An Appreciation of Miss Manners


Judith Martin

I have a lot of questions. I have to get my answers somewhere. One of my favorite answer people is Judith Martin, a.k.a. Miss Manners. I’ve been desolate for the last few weeks, when she seemed to have disappeared from my Chicago Tribune on Tuesdays and/or Thursdays. The Trib has an unsettling habit of letting features I enjoy simply lapse with little to no explanation. A couple of weeks ago they posted a tiny announcement that went something like this:

Beginning this week, the Miss Manners column will be a joint effort by Judith Martin, her son, Nicholas Ivor Martin, and her daughter, Jacobina Martin.”

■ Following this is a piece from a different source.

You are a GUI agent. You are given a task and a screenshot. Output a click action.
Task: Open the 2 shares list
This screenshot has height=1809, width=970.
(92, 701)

Then I saw nothing of Miss Manners for what felt like forever. It may only have been a month, but I was certain that Miss Manners was gone from my life. I assumed the Tribune had decided that if Miss Manners could  not handle the duties of her column without the aid of her children, she would have to go. I had visions of her in a parka, set adrift on an ice floe. I felt bereft, until I realized that Miss Manners is a syndicated columnist. I need not be the the mercy of the Trib. In one form or another, she was still

“…helping to convey the importance of etiquette and good manners with wit and wisdom. She has advised millions on how to treat others with dignity and respect.”

(from Judith Martin’s National Humanities Medal, awarded in 2005)

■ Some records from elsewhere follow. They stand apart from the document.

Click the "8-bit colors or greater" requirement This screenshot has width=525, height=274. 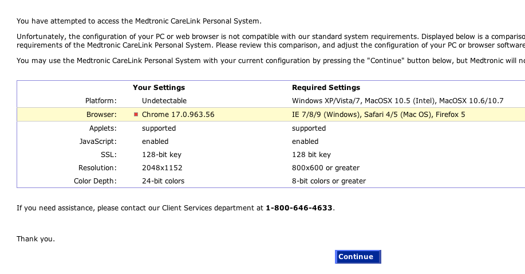tap(329, 181)
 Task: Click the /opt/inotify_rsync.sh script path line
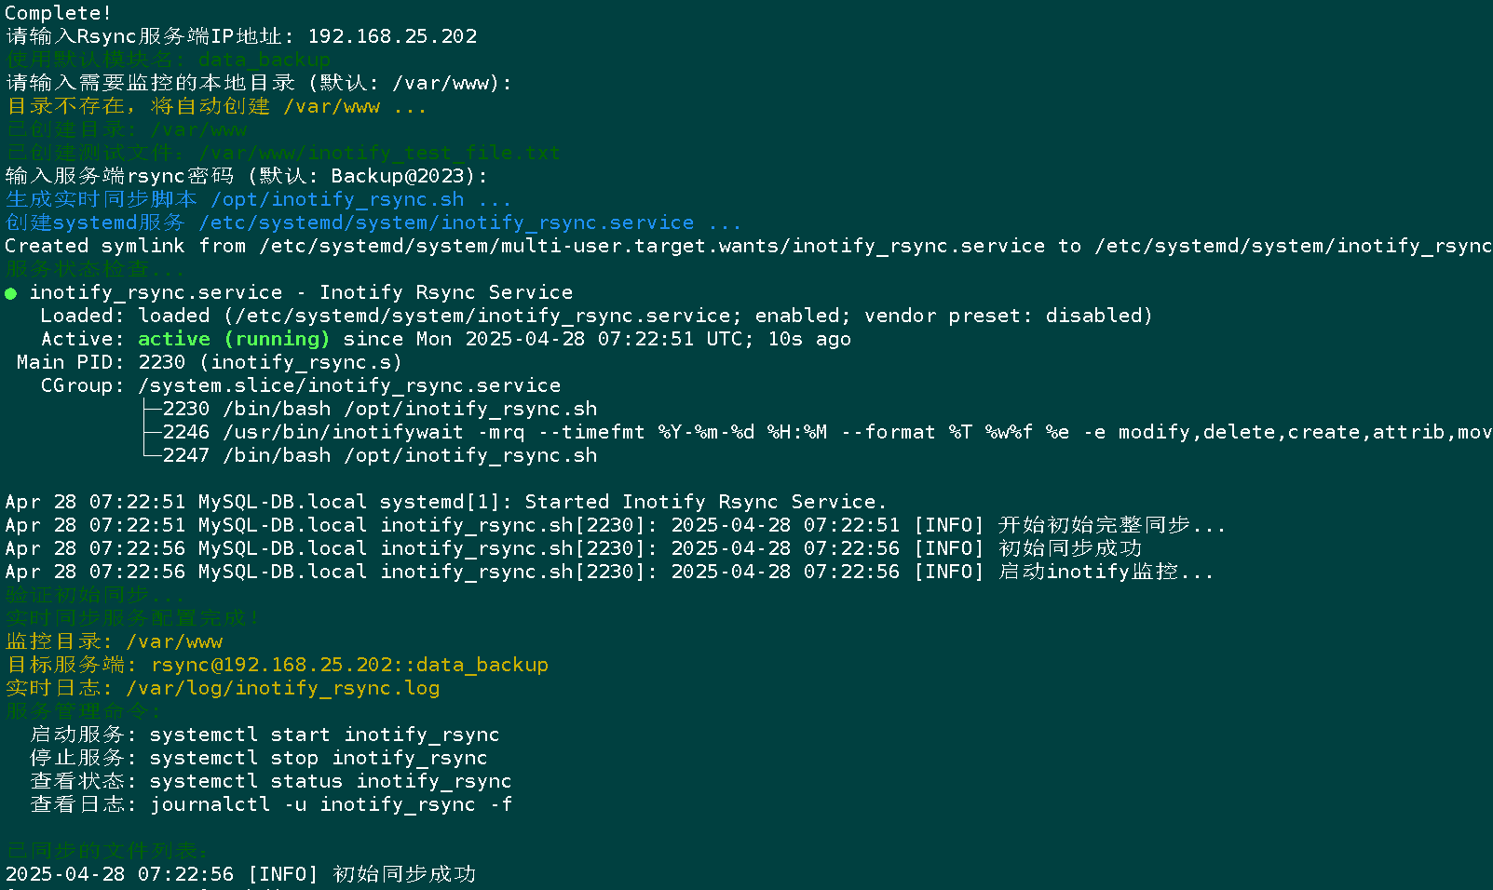[x=259, y=199]
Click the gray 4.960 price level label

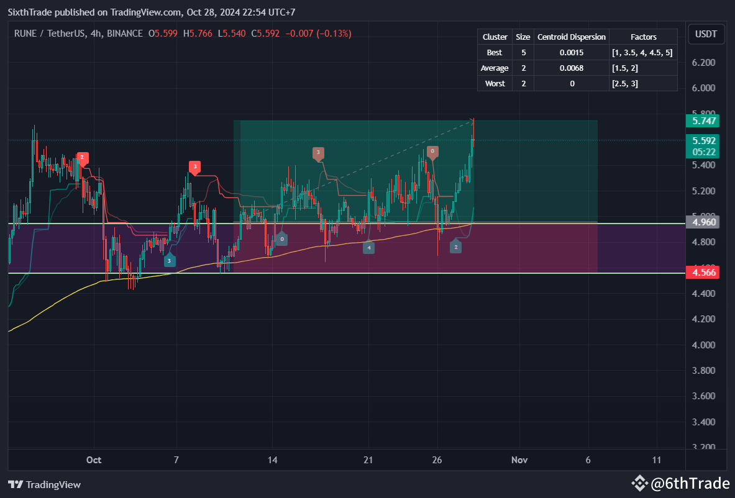(703, 222)
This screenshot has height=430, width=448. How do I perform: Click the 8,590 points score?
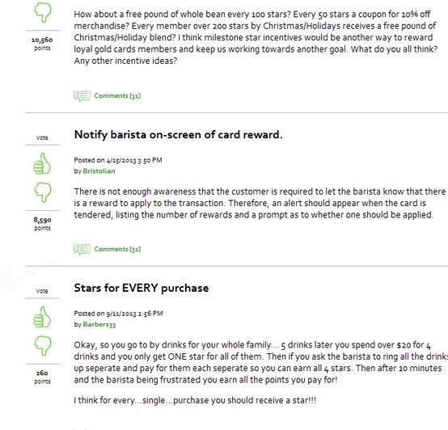pyautogui.click(x=42, y=224)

I was poised to do an exhaustive internet search so that I could find a way to continue to read her column.

Huzzah! She magically reappeared in my Tribune today! My despair has given way to jubilation…tempered with caution, of course. What’s to keep the Chicago Tribune from withholding her without explanation once again? I can think of nothing.

I’m relieved, however, that she has a helpful website that provides links to where she may be read online. I never know when the Trib will turn arbitrary and capricious and stop publishing her column altogether.

Viva Miss Manners! Long may she shine as a beacon of civility in this benighted world.


4 thoughts on “An Appreciation of Miss Manners

    1. Catherine Brennan

      Glad we agree on this, J.T. One of the things I like best about Miss Manners is that for her, manners have to do with doing one’s best to bring the greatest comfort to all concerned. She’s definitely not just about which fork to use!